フランクフルトから南へ行った場所に位置する低山地オーデンヴァルト(Odenwald)。日本ではまだほとんど無名に近いこの地域ですが、「これぞドイツの旧市街」と言いたくなるような可愛い町が点在する場所でもあります。
今回ご紹介するヘッペンハイム(Heppenheim)もそんな旧市街ファンを唸らせる町のひとつ。葡萄畑の麓に構える旧市街では、まるで現代の物とは思えない歴史ある可愛らしい街並みが、訪れる者を伝説の世界へ誘います。ヘッペンハイムの顔とも言えるのが、その歴史は1551年にまで遡るという市庁舎。18世紀初頭には現在のようなバロック式の木組みの家に生まれ変わりました。比較的最近である2004年に改修されたばかりで、色あいがとても鮮やかです。
塔に付いている大きな時計は仕掛け時計になっているので、タイミングが合えば仕掛けが動く様子も見ることができます。
マルクト広場には他にもツーリストインフォがあるほか、カフェも何件かあります。筆者が訪れたのは2月の寒い時期でしたが、夏になると広場にテーブルが出され、多くの人で賑わうのだそう。こんな可愛らしい広場でカフェタイムだなんてとても贅沢ですね。
ヘッペンハイムの町を歩いていて目を引くのが、150ヶ所以上もの場所に設置されている絵付きの街灯。この地方に伝わる伝説が描かれており、街灯の下の部分には絵の解説があります。

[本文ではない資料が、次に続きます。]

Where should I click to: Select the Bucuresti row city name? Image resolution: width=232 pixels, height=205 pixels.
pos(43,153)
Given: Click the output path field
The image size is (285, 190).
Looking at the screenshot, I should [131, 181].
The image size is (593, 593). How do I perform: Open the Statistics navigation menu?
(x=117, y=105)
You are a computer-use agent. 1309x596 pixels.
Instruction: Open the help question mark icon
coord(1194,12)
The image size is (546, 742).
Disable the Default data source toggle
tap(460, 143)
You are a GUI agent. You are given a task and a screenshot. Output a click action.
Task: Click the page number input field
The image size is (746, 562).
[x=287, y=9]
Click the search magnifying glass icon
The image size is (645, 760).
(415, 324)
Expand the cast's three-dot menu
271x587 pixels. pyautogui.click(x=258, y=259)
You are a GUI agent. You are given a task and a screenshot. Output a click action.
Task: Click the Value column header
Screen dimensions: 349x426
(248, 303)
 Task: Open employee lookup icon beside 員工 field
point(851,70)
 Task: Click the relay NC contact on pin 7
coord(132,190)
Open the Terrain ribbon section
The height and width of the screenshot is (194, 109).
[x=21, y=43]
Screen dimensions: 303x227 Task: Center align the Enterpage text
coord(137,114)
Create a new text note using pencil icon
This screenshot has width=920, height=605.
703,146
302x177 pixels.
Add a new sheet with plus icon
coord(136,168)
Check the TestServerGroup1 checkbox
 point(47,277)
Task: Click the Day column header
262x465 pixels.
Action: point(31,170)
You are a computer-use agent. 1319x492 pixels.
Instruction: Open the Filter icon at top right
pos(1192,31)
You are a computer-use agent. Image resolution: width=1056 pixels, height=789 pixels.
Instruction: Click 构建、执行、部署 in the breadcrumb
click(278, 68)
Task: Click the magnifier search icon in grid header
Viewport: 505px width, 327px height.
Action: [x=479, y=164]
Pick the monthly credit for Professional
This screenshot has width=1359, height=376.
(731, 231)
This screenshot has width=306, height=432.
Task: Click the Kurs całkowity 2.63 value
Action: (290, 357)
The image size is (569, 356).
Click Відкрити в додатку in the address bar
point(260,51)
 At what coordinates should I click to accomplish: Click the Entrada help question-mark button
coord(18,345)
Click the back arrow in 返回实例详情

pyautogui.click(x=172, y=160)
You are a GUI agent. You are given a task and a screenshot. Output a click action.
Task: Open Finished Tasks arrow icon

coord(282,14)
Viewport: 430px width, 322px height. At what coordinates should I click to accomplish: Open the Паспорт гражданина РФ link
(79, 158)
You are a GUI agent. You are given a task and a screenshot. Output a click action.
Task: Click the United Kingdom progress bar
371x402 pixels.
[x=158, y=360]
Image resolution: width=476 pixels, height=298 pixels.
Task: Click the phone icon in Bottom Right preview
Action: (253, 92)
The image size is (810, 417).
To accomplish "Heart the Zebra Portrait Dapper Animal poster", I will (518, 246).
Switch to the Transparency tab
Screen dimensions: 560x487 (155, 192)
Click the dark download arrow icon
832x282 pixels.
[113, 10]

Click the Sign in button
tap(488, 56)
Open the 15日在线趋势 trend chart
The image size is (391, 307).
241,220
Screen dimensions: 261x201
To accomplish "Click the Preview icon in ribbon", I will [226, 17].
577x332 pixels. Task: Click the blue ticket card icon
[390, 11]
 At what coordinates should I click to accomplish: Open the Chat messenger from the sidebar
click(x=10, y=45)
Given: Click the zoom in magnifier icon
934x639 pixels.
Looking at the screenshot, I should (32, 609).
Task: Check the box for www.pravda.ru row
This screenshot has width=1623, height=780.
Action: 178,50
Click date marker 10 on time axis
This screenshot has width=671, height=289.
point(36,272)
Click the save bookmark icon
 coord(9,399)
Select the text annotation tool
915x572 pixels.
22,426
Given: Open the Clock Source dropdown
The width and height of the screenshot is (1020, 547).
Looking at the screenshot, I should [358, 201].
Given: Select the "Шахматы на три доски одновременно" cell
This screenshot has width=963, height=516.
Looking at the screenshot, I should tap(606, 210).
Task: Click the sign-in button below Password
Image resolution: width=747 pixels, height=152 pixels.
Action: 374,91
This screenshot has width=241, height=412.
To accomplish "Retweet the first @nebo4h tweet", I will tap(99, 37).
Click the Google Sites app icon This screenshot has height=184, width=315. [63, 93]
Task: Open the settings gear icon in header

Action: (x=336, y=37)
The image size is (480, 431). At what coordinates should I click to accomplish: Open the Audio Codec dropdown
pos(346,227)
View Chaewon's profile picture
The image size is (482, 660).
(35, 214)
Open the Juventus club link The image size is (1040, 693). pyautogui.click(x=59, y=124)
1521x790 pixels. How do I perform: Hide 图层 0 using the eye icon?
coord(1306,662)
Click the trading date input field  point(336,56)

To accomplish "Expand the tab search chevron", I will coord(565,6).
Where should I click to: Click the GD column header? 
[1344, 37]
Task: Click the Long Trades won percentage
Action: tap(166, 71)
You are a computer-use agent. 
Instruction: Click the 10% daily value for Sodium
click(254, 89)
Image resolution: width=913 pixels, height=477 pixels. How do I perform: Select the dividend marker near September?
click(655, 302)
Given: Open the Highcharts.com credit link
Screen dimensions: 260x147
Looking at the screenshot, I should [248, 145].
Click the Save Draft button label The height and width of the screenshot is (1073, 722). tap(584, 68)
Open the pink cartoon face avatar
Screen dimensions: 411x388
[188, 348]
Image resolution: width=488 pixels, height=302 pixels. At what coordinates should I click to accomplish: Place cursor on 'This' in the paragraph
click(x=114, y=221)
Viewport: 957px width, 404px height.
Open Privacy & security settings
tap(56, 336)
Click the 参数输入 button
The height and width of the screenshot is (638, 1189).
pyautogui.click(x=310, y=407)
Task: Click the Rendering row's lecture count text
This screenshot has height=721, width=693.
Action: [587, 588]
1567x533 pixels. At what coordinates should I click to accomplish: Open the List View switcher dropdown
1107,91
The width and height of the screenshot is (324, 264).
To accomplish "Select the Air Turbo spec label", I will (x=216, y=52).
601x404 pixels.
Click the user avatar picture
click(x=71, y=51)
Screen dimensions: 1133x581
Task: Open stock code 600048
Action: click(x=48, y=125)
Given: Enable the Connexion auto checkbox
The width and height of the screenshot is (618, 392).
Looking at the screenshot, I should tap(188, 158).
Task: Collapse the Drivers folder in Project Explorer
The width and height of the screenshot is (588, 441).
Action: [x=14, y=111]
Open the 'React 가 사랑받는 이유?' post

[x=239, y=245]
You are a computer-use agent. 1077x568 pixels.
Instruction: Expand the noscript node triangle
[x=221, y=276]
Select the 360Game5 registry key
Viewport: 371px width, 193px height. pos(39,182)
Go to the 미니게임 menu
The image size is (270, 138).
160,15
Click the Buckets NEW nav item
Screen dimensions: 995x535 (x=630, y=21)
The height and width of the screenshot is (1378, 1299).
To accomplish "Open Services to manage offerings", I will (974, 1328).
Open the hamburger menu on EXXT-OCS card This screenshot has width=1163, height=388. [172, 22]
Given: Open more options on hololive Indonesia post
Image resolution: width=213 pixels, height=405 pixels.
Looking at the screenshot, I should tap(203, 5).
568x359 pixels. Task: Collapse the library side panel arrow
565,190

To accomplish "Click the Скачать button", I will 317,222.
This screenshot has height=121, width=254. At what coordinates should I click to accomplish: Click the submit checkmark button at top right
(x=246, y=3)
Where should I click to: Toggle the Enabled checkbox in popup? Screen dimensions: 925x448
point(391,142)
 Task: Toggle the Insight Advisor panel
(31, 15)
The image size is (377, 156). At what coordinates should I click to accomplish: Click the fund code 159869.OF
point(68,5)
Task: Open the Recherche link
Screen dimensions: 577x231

ドイツの伝説にはまだ詳しくない筆者ですが、唯一分かったのは「ニーベルンゲンの歌」のシーンを描いたもの。泉で水を飲んでいるジークフリートを重臣ハーゲンが背後から暗殺する場面が描かれています。
「ニーベルンゲンの歌」繋がりですが、オーデンヴァルト地域にはジークフリートが暗殺されたとされる泉または井戸が各所にあるのです。
日が暮れて暗くなった町の中で街灯が照らされると、それはまさに幻想的な伝説の世界にいるかのよう。街灯を順にまわりながら描かれている伝説について語り部が語るツアーも、夜になると開催されます。
ファンタジーな旧市街を楽しんだら、町を見下ろす丘の上に立つ城シュタルケンブルクへも行ってみましょう。11世紀半ばに防衛目的で建設された城は、その後17世紀後半にはフランスの城砦を見本に増改築がなされました。
18世紀以後は住む者もなく廃墟となっていましたが、現在は一部が改修されてユースホステルになっています。高台にあるため、ここから眺める旧市街もまた美しいです。
ヘッペンハイムはフランクフルトやハイデルベルクからもアクセスがしやすく、日帰りも十分可能です。可愛い旧市街のなかに潜んでいる伝説の世界。そこに迷い込んでみるのも楽しいですよ。